I wondering now how any Bearing would manage in the muddy environment at the end of a Boat Propshaft. Maybe as EdW suggests any Thrust Bearing will have to be mounted inboard!

DG
May4th be with you!
Liked by Len1 and EdW and
#15

Bearing ends for prop tube

I am planning on making a set of small Bronze loaded PTFE thrust bushes for the Prop end of the propshaft. One will be a tight fit on the propshaft, the other will be shouldered to fit pressed onto the end of the shaft outer tube. I'll follow up with how this work out!!

DG
May4th be with you!
Liked by EdW and Colin H and
#14

Bearing ends for prop tube

Hi Rodc I do not think the post has wandered off as the side issues even in this case have all been a talking point We have a machinists 'how to' and several members have used things to hand like the many sizes of brass tubing available.

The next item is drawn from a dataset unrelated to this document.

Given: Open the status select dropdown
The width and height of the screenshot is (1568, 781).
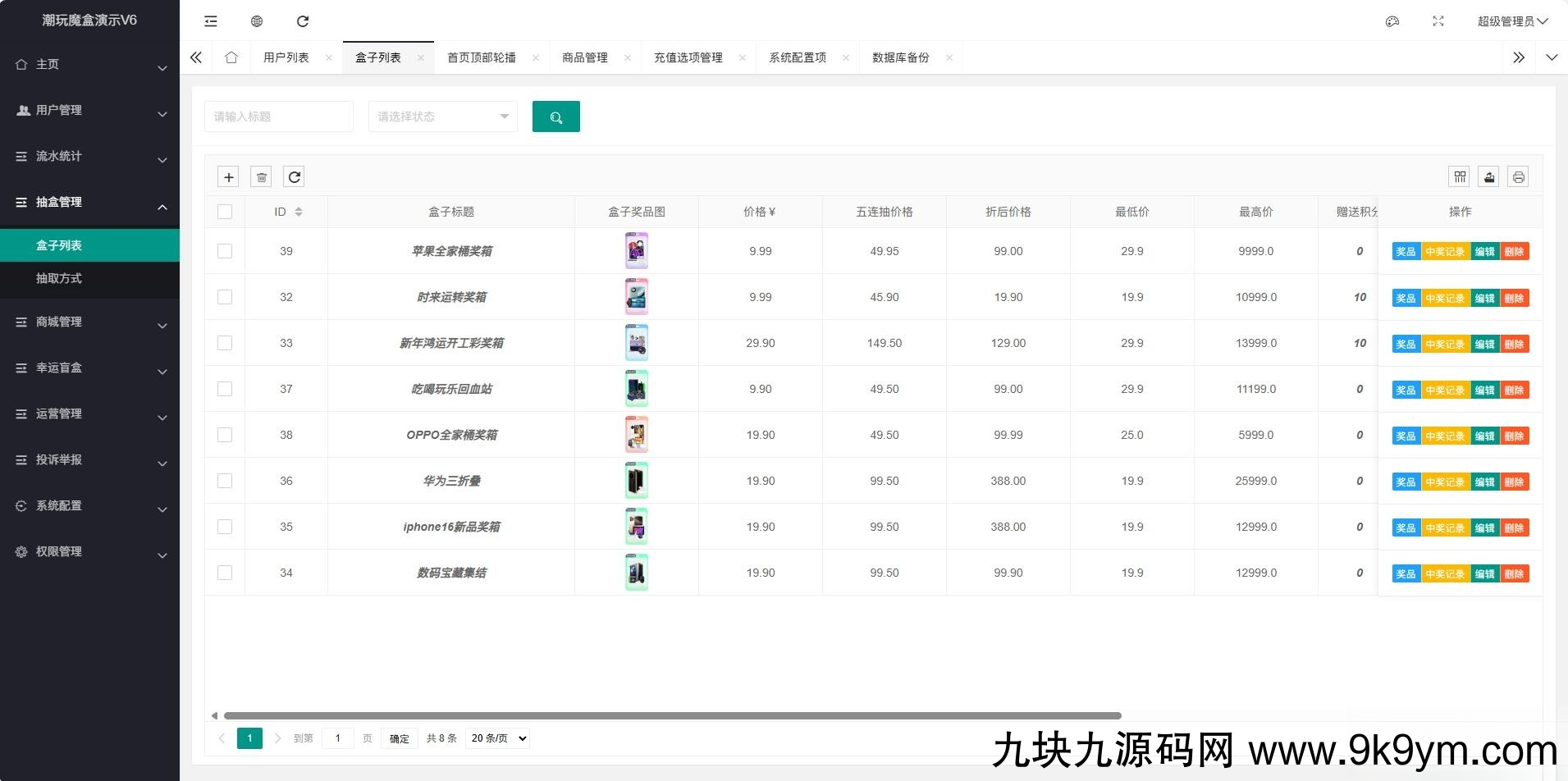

There were more than a few makers of steam engines back then (?!). Most drilled holes at 1/2 inch intervals, even Marklin (Germany) made the equivalent of Meccano and kept the same hole spacing so it was a small marketing point for a steam engine to be compatible with other associated toys.

Lucky you, to have your set of Meccano set incremented each year, my presents were a Meccano set (a guaranteed success with me) but the number of the set was random and mostly an A set!

I also belong to a Meccano club as I love to see and smell the models and they are frequently very complex. An old type No. 10 set is a starter set, I asked how much was in a Block setting crane with a 12 foot long jib. The answer was about £4000 ( yes four thousand) of Meccano.

If any of you saw the Paddington Bear film with the Meccano fairground rides in, they were made by a friend of mine in the club. He comes up with enormous model Fairground rides 5+ feet high with flashing lights and with many moving parts.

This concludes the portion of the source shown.